PROBLEM TO WORK ON: Across all the entries, how many lines hold "computer"? Answer with that number and nothing else.

◇ ◇ ◇ ◇ ◇ ◇ ◇

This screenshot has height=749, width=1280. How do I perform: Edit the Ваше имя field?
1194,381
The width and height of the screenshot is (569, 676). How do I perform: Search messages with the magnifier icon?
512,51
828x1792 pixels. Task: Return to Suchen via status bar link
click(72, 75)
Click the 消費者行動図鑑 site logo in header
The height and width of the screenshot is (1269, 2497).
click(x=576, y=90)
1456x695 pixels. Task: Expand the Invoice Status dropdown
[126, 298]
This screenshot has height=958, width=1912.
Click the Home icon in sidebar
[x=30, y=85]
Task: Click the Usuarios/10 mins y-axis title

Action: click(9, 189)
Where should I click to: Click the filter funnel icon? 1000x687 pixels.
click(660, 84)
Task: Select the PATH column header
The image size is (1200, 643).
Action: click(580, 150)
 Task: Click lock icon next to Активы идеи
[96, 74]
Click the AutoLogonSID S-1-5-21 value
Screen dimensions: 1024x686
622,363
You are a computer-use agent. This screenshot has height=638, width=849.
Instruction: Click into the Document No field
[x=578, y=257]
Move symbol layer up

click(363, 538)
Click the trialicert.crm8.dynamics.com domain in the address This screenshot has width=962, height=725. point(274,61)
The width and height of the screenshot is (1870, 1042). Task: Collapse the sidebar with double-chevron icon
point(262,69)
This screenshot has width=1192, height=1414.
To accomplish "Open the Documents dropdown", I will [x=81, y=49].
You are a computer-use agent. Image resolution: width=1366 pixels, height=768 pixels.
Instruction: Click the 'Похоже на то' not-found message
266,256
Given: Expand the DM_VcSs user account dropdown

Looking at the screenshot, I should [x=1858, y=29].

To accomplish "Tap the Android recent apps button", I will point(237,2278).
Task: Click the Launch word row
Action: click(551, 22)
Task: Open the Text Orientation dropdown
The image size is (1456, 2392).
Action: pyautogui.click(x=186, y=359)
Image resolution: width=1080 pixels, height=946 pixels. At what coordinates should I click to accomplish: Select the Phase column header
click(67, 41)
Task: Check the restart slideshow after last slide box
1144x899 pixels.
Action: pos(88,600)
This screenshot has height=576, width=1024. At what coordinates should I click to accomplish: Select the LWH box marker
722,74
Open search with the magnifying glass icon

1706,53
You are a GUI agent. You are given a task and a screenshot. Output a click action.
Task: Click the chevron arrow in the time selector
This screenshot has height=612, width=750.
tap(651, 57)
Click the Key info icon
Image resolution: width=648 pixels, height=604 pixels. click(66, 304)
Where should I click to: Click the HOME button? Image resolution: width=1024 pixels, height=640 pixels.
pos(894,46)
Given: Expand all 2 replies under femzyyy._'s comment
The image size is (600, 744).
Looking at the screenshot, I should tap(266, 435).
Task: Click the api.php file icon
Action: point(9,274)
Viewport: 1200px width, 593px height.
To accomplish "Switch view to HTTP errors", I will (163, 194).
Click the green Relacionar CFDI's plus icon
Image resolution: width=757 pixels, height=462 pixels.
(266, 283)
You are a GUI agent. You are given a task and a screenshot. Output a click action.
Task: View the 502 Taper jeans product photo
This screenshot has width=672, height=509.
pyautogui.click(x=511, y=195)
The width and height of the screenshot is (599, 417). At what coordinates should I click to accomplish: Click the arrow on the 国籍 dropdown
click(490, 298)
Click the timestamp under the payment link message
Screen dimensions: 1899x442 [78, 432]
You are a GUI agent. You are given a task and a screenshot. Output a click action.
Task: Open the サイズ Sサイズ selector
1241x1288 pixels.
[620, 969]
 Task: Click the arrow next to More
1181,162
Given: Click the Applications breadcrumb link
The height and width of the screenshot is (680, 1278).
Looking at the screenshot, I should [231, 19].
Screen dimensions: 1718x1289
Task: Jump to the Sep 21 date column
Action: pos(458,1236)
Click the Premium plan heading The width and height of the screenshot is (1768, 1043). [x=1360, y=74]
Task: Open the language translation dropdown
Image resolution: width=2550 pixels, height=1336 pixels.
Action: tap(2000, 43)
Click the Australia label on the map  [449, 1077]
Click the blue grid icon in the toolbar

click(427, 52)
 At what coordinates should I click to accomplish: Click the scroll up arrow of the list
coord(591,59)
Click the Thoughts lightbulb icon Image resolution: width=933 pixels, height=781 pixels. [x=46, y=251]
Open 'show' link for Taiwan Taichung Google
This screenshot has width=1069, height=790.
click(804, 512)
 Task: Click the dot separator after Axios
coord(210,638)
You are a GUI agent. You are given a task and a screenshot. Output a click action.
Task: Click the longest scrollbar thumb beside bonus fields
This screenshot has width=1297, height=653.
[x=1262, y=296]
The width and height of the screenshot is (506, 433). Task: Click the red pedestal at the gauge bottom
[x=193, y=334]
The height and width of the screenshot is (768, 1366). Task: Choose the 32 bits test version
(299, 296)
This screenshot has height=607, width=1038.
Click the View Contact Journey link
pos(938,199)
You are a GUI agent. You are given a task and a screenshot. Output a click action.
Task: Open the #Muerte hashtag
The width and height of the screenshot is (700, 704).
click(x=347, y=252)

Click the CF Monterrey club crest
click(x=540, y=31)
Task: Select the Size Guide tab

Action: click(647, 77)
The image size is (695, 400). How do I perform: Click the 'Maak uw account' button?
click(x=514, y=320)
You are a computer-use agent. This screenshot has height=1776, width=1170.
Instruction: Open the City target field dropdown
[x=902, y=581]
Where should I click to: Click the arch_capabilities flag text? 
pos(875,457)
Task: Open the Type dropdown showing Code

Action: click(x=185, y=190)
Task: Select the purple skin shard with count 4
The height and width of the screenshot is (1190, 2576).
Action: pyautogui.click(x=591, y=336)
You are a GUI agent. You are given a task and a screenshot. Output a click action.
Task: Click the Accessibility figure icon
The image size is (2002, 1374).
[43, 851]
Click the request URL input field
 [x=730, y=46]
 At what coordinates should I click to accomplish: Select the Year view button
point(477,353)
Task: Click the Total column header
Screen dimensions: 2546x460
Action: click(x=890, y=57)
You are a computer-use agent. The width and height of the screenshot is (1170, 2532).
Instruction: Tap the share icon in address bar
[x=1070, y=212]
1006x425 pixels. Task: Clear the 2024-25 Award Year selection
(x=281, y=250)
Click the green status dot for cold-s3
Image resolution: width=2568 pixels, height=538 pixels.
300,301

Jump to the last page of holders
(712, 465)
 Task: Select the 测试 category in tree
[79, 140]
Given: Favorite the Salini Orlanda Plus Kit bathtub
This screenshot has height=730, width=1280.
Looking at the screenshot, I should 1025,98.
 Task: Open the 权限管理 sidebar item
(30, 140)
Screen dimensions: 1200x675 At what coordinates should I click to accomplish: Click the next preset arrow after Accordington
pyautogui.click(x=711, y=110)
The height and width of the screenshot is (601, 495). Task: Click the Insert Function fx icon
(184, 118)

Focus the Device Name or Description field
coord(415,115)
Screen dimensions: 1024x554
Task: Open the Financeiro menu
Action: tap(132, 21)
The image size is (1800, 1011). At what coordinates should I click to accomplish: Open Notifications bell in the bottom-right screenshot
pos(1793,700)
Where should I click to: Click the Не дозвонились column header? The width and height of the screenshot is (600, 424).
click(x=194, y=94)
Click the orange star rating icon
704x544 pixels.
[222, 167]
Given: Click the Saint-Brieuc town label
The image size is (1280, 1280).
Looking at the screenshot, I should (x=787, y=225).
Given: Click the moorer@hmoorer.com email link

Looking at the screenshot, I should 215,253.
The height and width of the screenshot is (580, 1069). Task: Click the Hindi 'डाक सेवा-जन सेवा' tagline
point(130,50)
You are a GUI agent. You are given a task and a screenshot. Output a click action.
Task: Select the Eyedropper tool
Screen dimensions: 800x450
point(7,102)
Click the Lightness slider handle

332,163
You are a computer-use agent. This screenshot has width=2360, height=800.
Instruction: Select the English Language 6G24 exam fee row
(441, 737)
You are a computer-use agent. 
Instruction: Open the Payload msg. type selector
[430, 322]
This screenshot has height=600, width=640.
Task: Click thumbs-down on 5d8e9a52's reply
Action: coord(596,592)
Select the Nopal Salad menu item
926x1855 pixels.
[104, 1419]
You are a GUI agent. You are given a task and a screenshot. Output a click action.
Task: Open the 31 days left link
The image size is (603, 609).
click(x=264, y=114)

◇ ◇ ◇ ◇ ◇ ◇ ◇

RESPONSE TO THE TASK: 6